An interesting article about intentional communities includes this insight into why they might not be available to everyone:

And perhaps these communities are not as immune from worldly flaws as they might like. For example: Many of them struggle to be accessible to people other than middle-class white folks. Sky Blue, a Twin Oaks resident who also serves as the executive director of the Fellowship for Intentional Community, said there are “a lot of racial [problems] and racism that are embedded in intentional communities.” Even despite good intentions, “Liberal white people who have a desire for diversity don’t necessarily understand what it means to be inclusive,” he said. “They’re going to create culture in [their] intentional community that is going to be comfortable for them, which isn’t necessarily comfortable for people of color, or people with disabilities, or people who are gay or trans.” Ethan Tupelo, a doctoral candidate at the University of Massachusetts, Amherst, who lived at Twin Oaks before he began studying intentional communities academically, said residents talked about this issue a lot when he was there. “It’s a bunch of white people sitting around wondering where all the people of color are,” he said. “It’s nice that you’re thinking about that, but it’s also frustrating.”

Tupelo sees a structural explanation for the inaccessibility of intentional communities: It takes a lot of cash to get off the grid. “Even when starting a new community, you need the capital to do it in the first place if you want it to be a legally recognized thing, as opposed to squats,” he said.

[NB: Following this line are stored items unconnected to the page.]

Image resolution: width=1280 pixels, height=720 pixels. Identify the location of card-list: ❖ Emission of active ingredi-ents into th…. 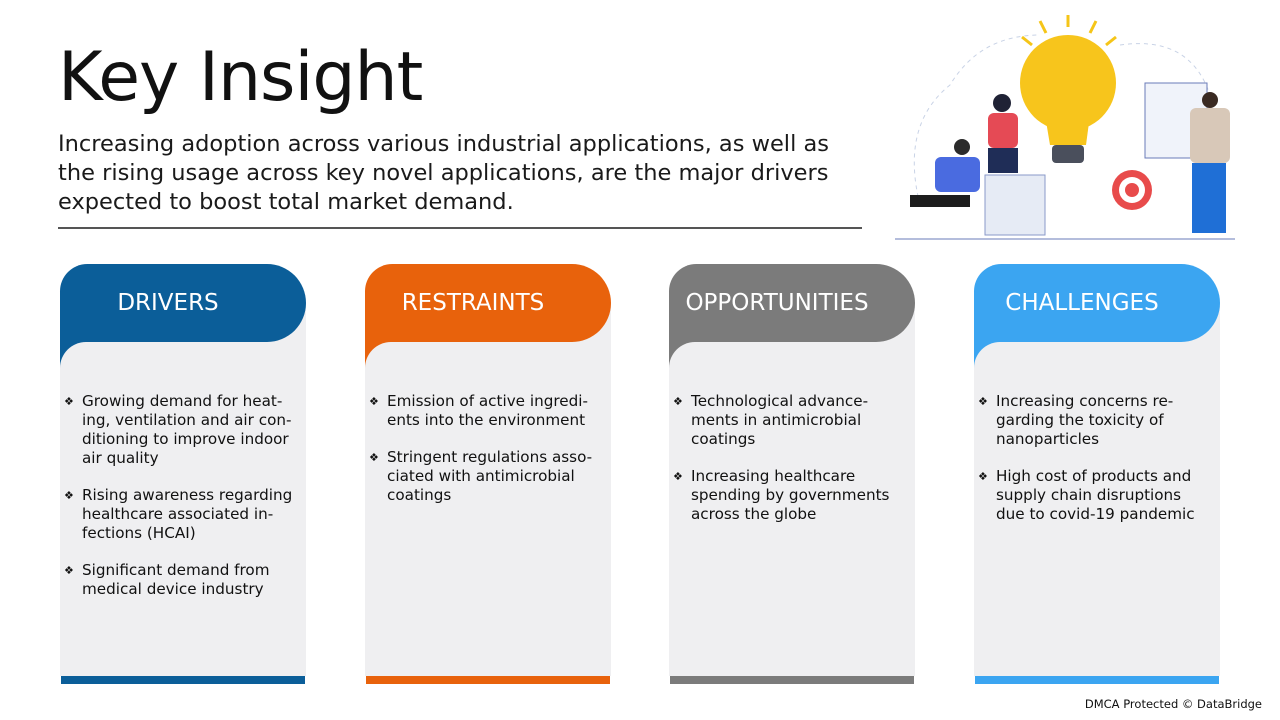
(487, 458).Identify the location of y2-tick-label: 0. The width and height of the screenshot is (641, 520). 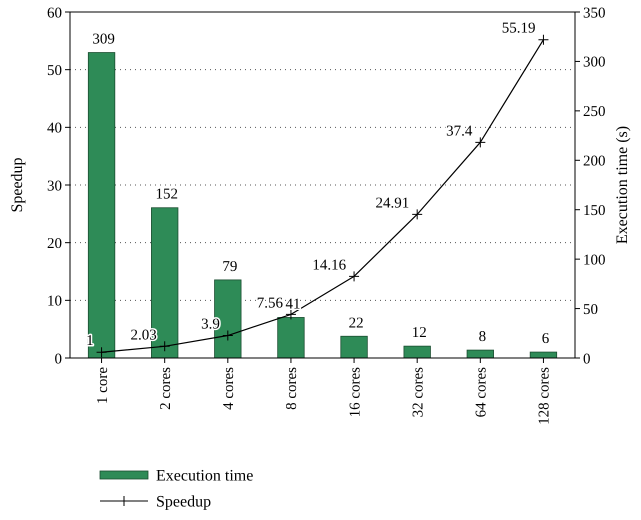
(586, 360).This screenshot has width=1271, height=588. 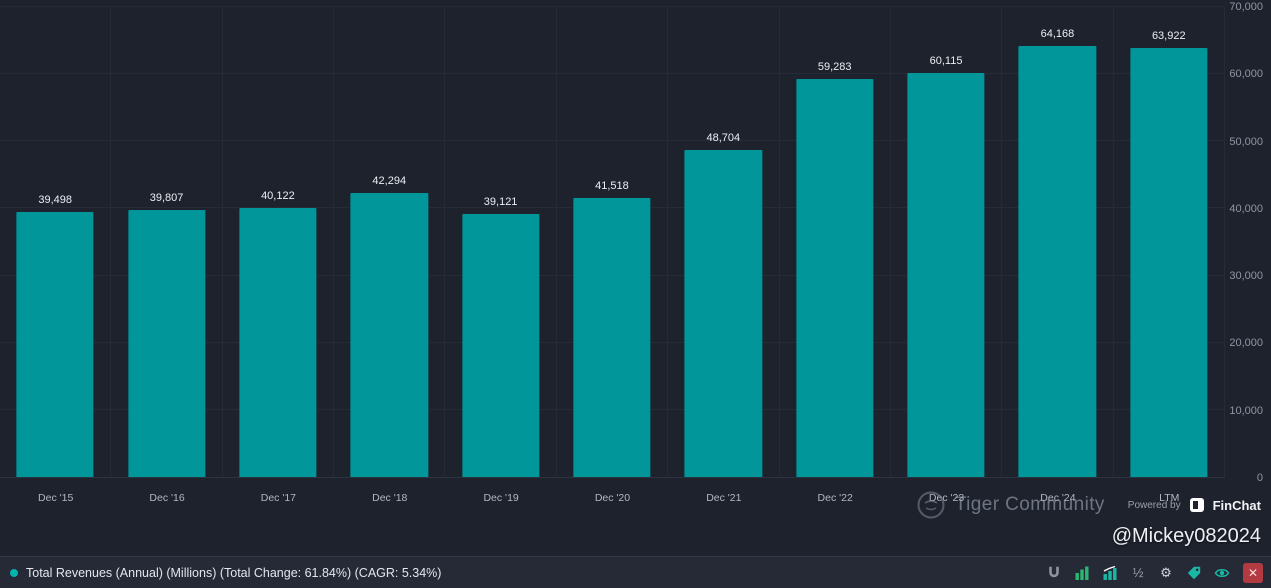 I want to click on magnet-icon, so click(x=1054, y=573).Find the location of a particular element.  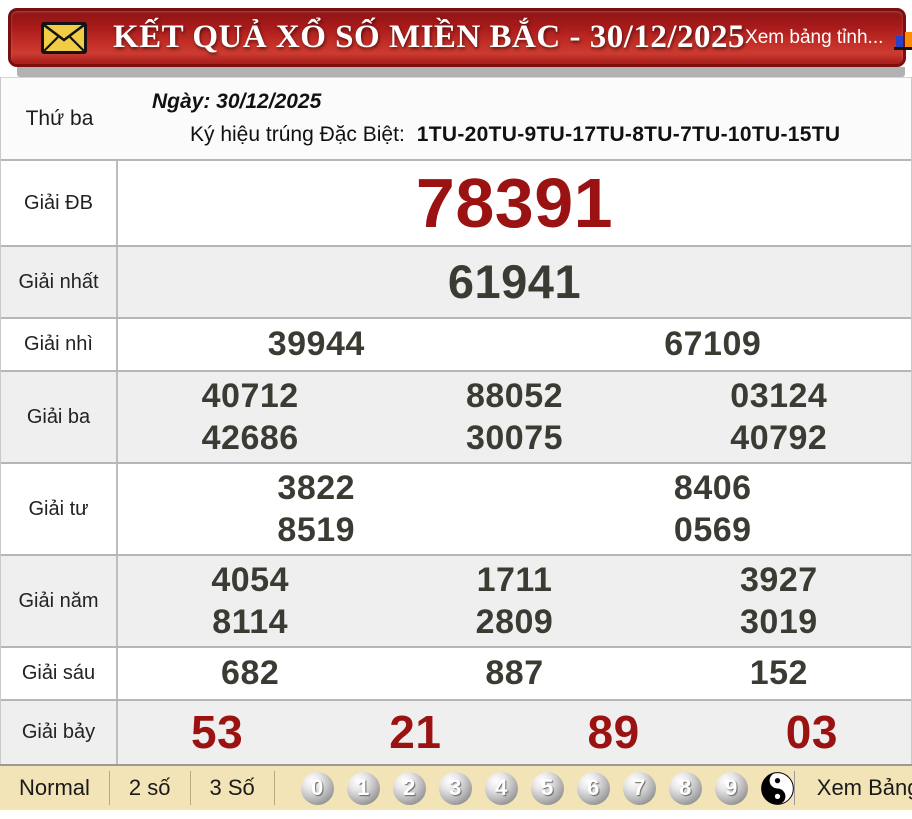

prize-number: 8406 is located at coordinates (712, 488).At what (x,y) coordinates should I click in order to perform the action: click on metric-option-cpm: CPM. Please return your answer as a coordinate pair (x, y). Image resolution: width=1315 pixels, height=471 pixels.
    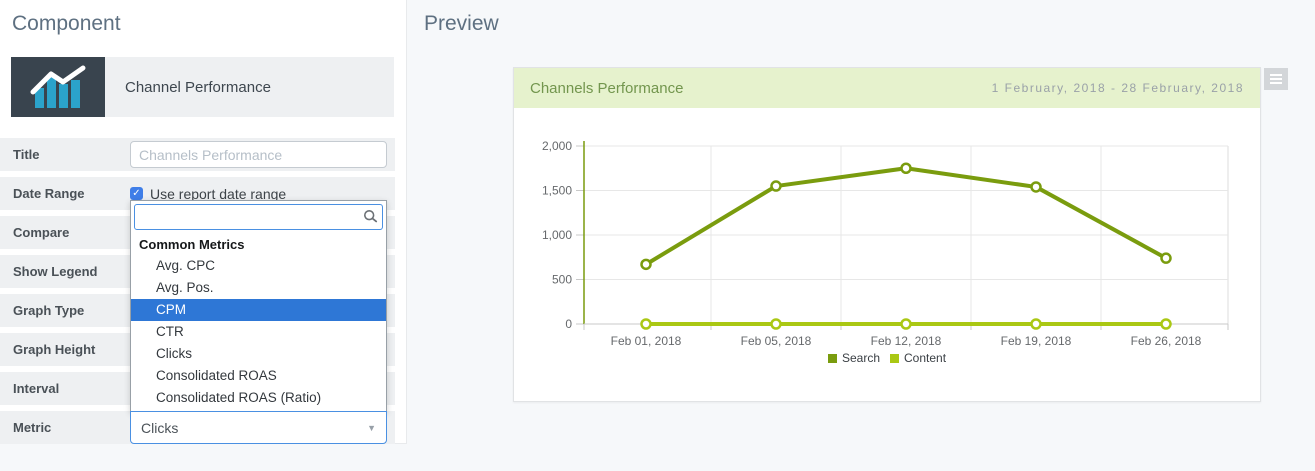
    Looking at the image, I should click on (258, 310).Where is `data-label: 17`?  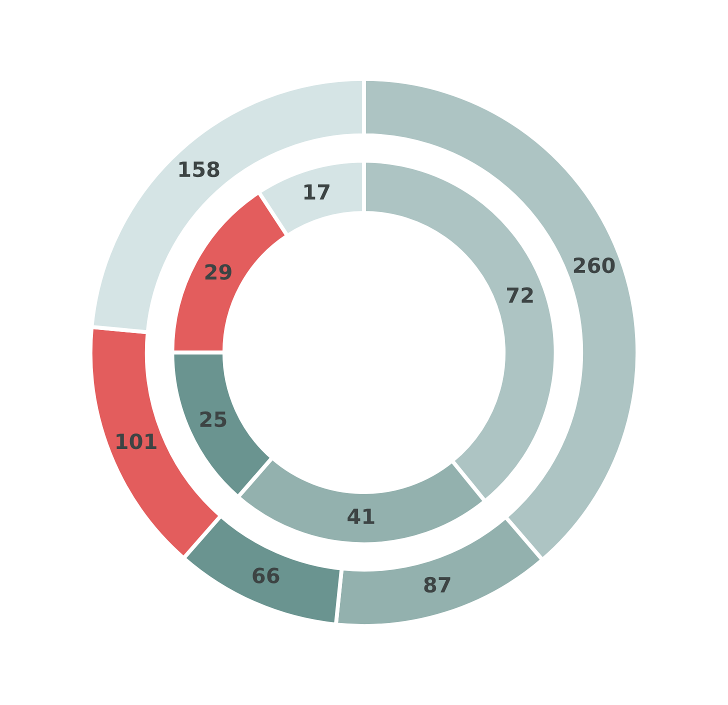
data-label: 17 is located at coordinates (317, 192).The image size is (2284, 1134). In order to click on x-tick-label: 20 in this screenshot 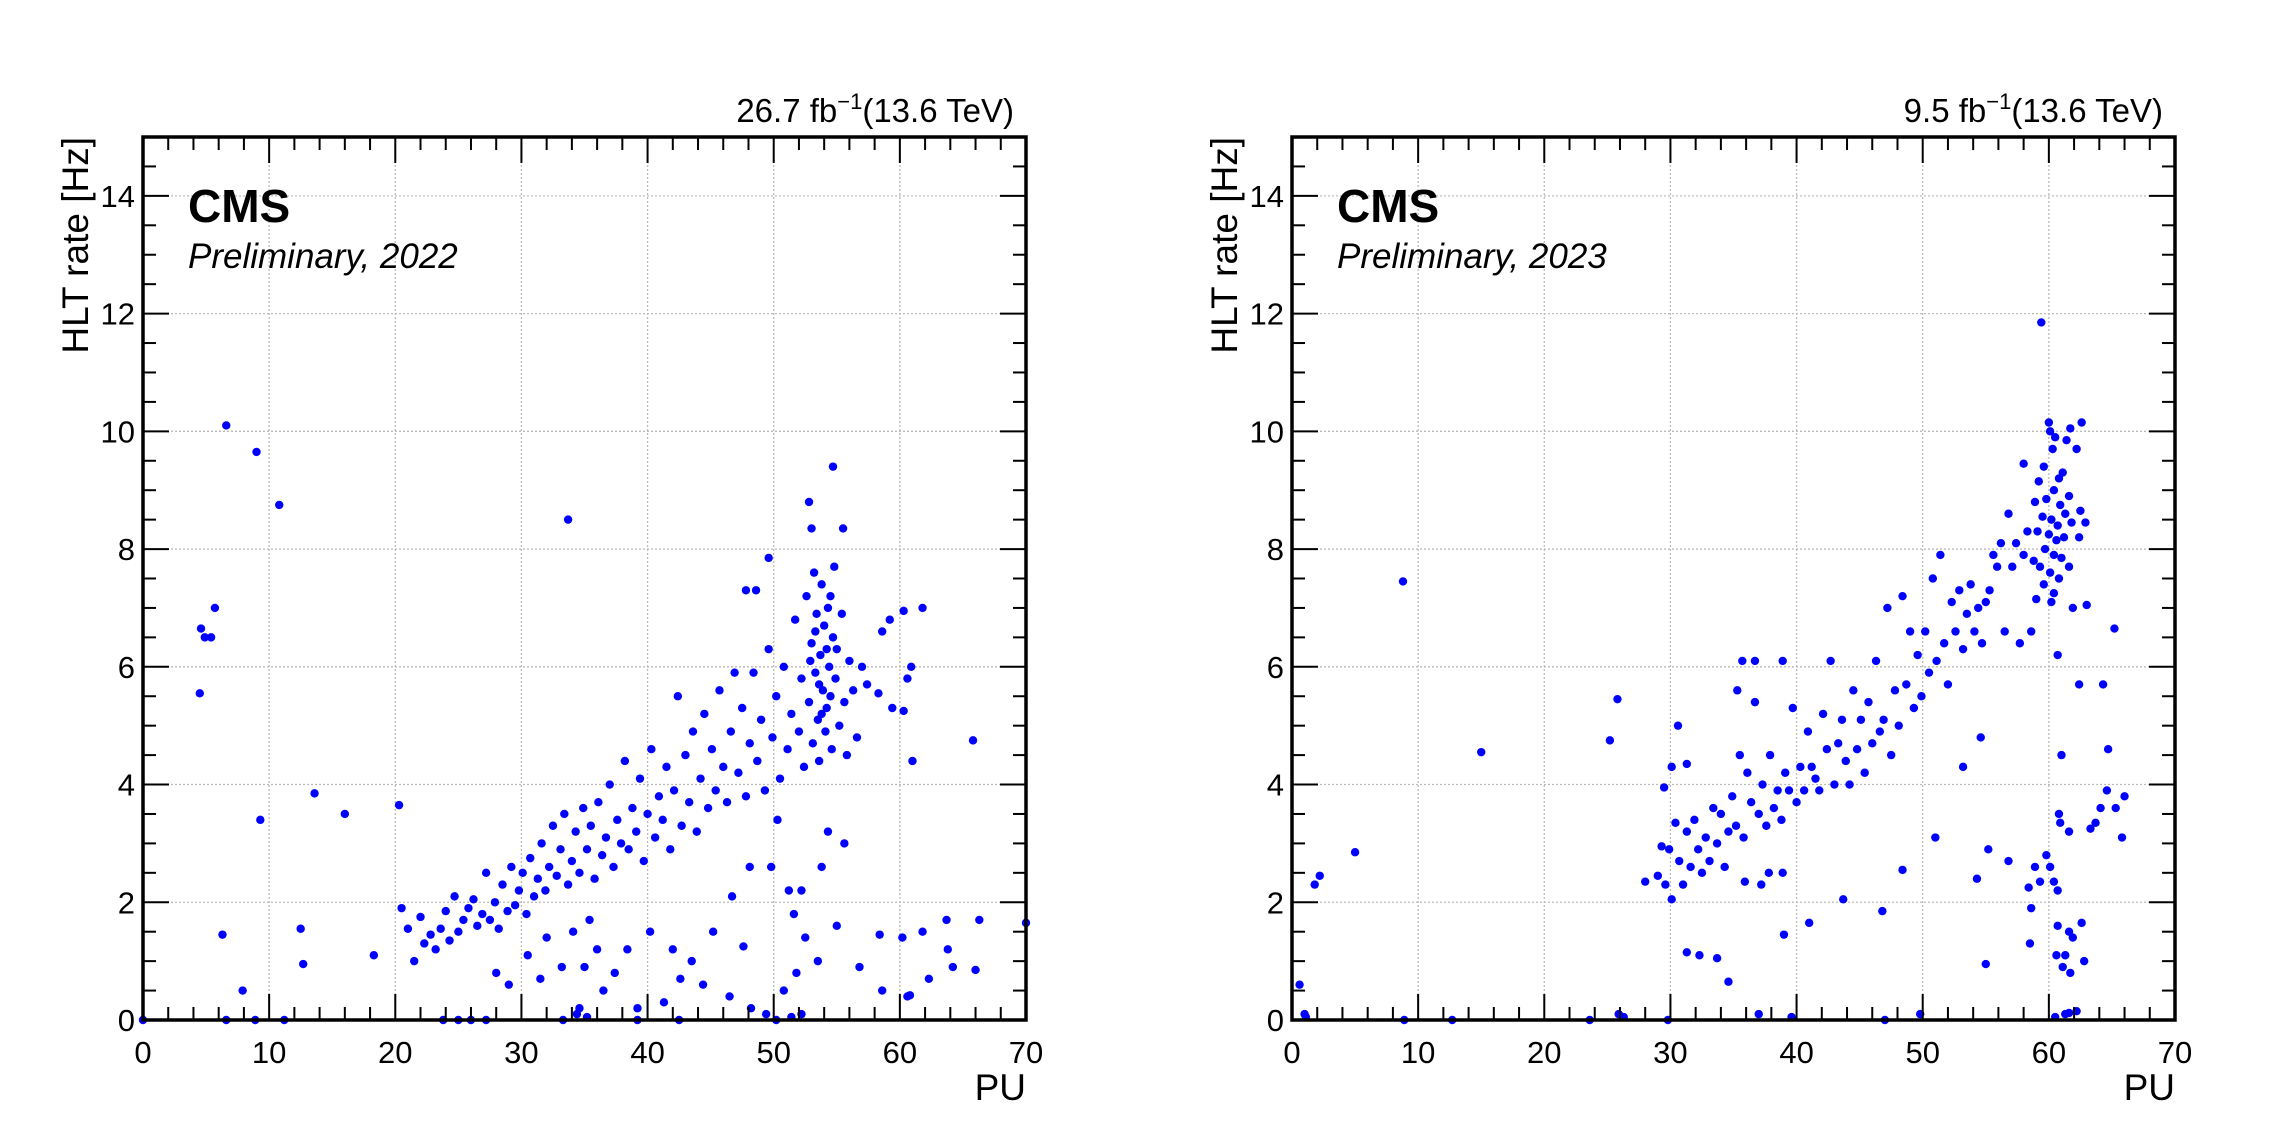, I will do `click(395, 1052)`.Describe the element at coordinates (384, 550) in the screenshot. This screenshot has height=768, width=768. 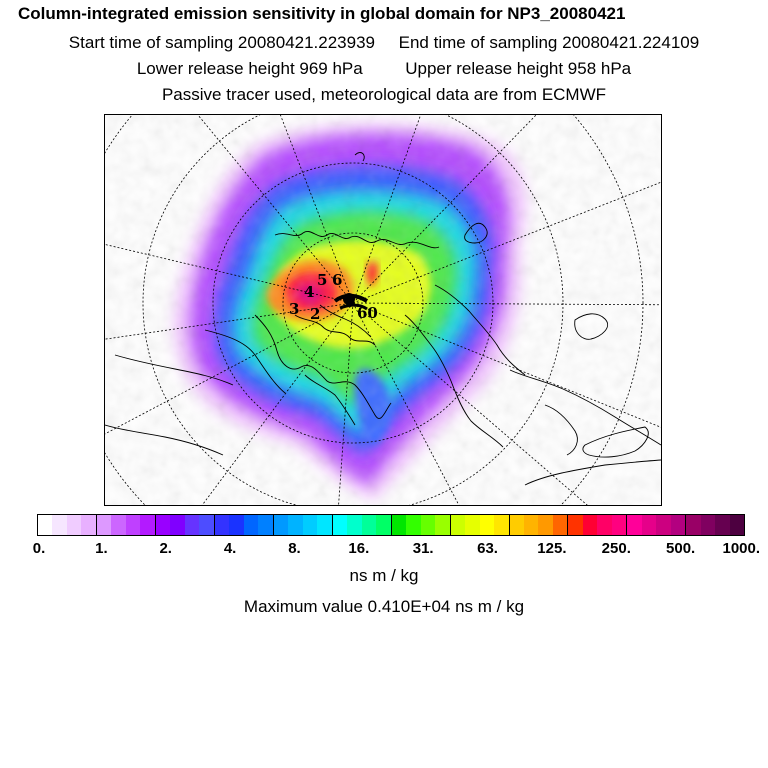
I see `color-scale-ticks: 0. 1. 2. 4. 8. 16. 31. 63. 125. 250. 500. 1000.` at that location.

As Nicolas and Rachel Sarah’s experience at the Downstream Project shows, becoming untangled from capitalism also means becoming much more vulnerable. It’s tough to imagine a comprehensive way of replacing health insurance, not to mention programs like welfare, in a world without government.

To truly get away from big government, big society, and capitalism, it really helps to be pretty well off. This is one of the disadvantages of being powerless: you are at the mercy of others rather than having options.

This reminds me of some of the attention I see given to tiny houses: it seems like many of those interested are not working-class people struggling to get by who need affordable housing but rather educated white people who want to minimize some distractions in life and focus on what they really want to do (pay attention to family, travel, etc.). Or, those interested in minimalism: they appear to be middle and upper-class people who are seeking a new way of living because of unhappiness with the “typical” American/Western consumeristic lifestyle.

How about a foundation starts giving away money and resources to those who don’t have their own means to form intentional communities?